Y el día en que cambiábamos de espacio, de estantería, de mesa, hasta la zona general, la que no era de niños, suponía para nosotros una especie de rito de iniciación que daba paso a la edad adulta en el intelecto bibliográfico.
Los hábitos que arraigan en la infancia se mantienen de por vida.
Hoy, soy consumidora habitual de material de biblioteca. Me encanta la de mi Facultad, recogida y silenciosa, me encanta la pública de mi barrio, bulliciosa y policromática, con espectaculares vistas a un inmenso parque, me encantan esas que tienen un aire antiguo, con lámparas de banquero y anaqueles de madera.

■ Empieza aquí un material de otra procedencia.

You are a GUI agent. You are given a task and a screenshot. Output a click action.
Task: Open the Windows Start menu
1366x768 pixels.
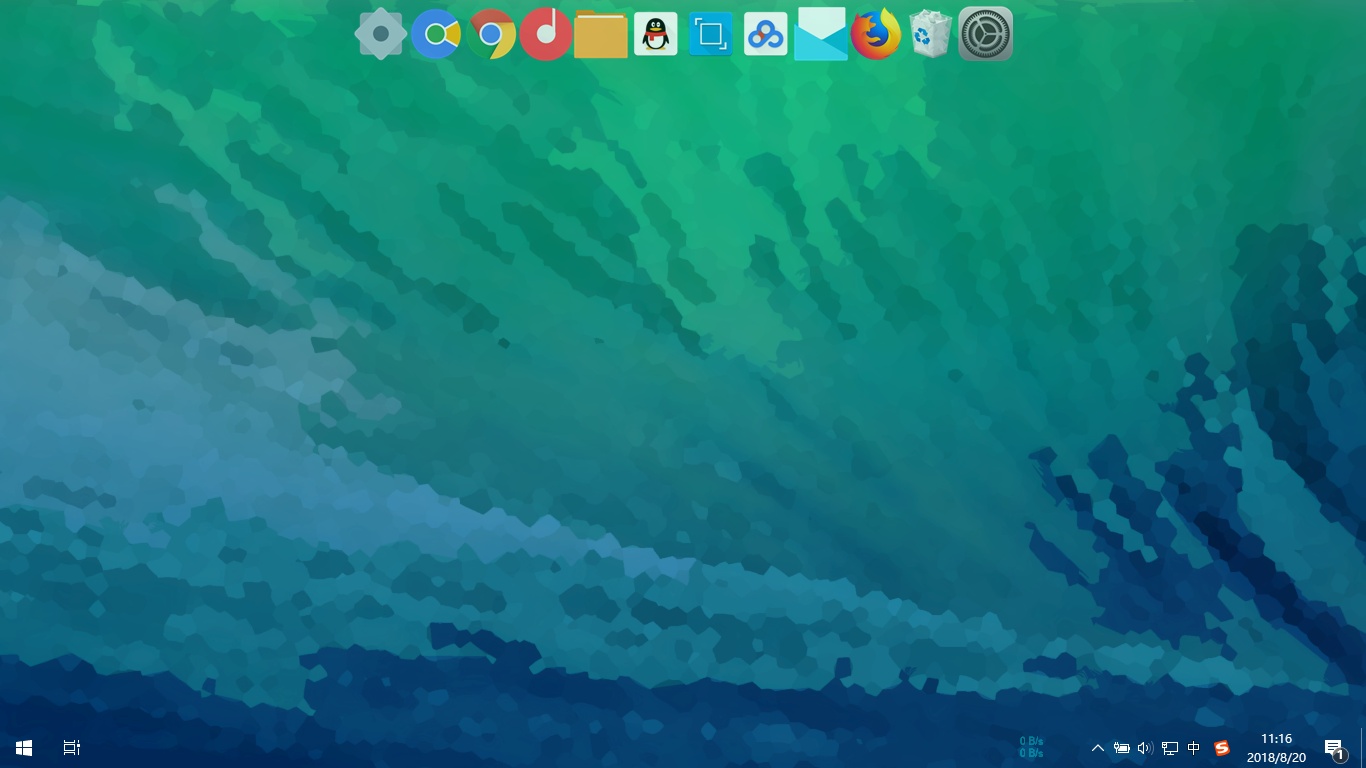24,748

Como sano ejercicio, una vez al mes subo con mis hijos a la biblioteca. Ahora están muy bien acondicionadas y todas disponen de un área insonorizada para que los niños no interrumpan la lectura de los mayores. Cada vez que vamos hasta allí, con nuestros libros ya leídos, con los flamantes carnets -los niños también tienen- siento que crecen en el camino, que para ellos se acerca ese día del rito iniciático.
Disfrutan como yo disfruté miran do portadas y contraportadas, escrutando las solapas en busca de lo que quieren leer, perdiéndose entre dibujos, sumergidos en atlas llenos de imágenes sorprendentes, ansiosos por llevarse las novelas que pasan a otro color, es decir, a otra edad, que en esto también hay escalones. Y cuando salimos, cargados con material de lectura para llenar muchas tardes de otoño, sé que hemos sembrado ese hábito tan bueno que consiste en navegar por los pasillos entre centenares de libros.
Ellos seguirán yendo, porque es costumbre. Después llevarán a sus hijos, porque la vida casi siempre se repite. Y el plan de tarde, más barato imposible, habrá resultado perfecto.